The improvement in battery technology leads to the battery price reduction. Figure 2 shows that the goals to reduce battery cost for BEVs have been set by many automotive manufacturers and governments. The US government announced a goal to reduce battery cost from $500/kWh to

$125/kWh (DOE, 2017). Automotive manufacturers, such as General Motor (GM) and Tesla, also set its goals to reduce BEV’s battery cost. GM, which had succeeded to reduce battery cost until it reached $145/kWh in 2015, declared its target to make its battery cost reach $100/kWh by 2022 (GM, 2017).
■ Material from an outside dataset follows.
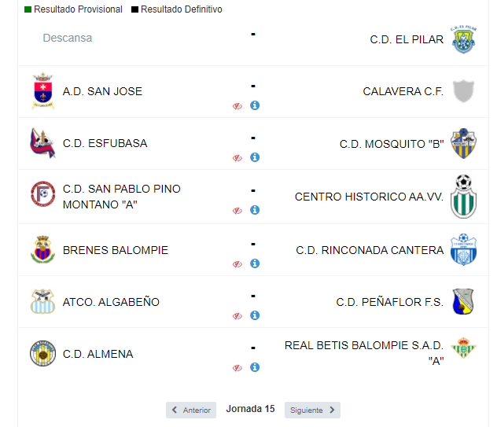Open match info for A.D. San Jose fixture
Viewport: 497px width, 427px height.
tap(255, 105)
Similar to GM, Tesla also sets a goal to reduce its battery cost until it reaches $ 100/kWh by 2020 (HybridCARS, 2017).

Several projections for battery cost of BEVs have been made. IEA (2012) estimates the battery cost for BEVs to reach $325/kWh or less by 2020, while McKinseyandCo (2017) has a more optimistic projection of battery cost based on the analysis of data from EU stakeholders.

McKinseyandCo (2017) predicted that battery cost would be $236 /kWh in 2020.

Figure 2 also indicates that the average battery price of BEV shows significant reduction since 2010 until 2015 (Electrek, 2017 and Cleantechnica, 2017). Several estimations seem to have pessimistic prediction compared to this reduction trends. Nevertheless, based on this trends, the goal to reach battery cost until battery cost reaches $100/kWh by early 2020 seems to be not easy, except for the leader in automotive manufacturer, such as General Motor.